Nissan will begin public tests of its all-electric, driverless “robo-taxi” on Japanese roads from March next year, BBC News reports.
The car giant has teamed up with Japanese firm DeNA, a gaming software company, to trial the self-driving vehicles on the streets of Yokohama over a two-week period, the news site says.
During the trials, adds the BBC, a Nissan staff member will accompany passengers to conform with Japanese law.
Customers of the driverless taxi service, which is being dubbed “Easy Ride”, can select either a range of “recommended destinations” or “sightseeing routes” in the Yokohama area, says the Financial Times.

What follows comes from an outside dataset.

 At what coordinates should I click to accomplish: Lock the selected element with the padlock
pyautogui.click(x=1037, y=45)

The taxis will be based on the current generation of Nissan’s Leaf electric car, rather than the updated model due out in 2018, and will feature a host of “cameras and sensors” to prevent collisions, the website says.

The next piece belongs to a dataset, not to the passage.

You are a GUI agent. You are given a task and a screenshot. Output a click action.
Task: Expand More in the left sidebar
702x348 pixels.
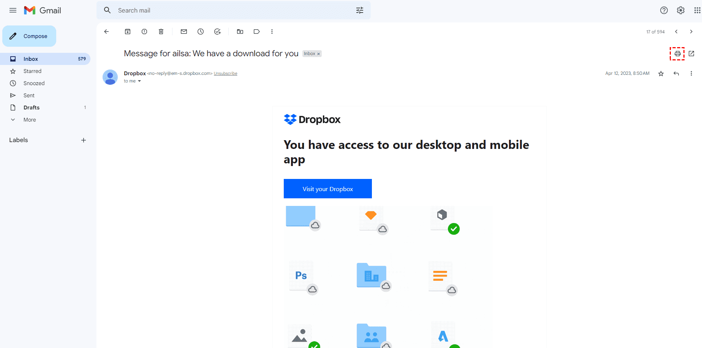tap(30, 120)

Nissan said the aim of the service “is to allow customers to use a dedicated mobile app to complete the whole process from setting destinations and summoning vehicles to paying the fare”.
The Japanese firm isn’t the only carmaker targeting public tests for its driverless cars, says Digital Trends. US car giant General Motors (GM) plans to introduce self-driving taxis on New York streets next year.
Plus, Swedish manufacturer Volvo announced its intention to trial self-driving cars on the streets of London earlier this year, The Guardian reports.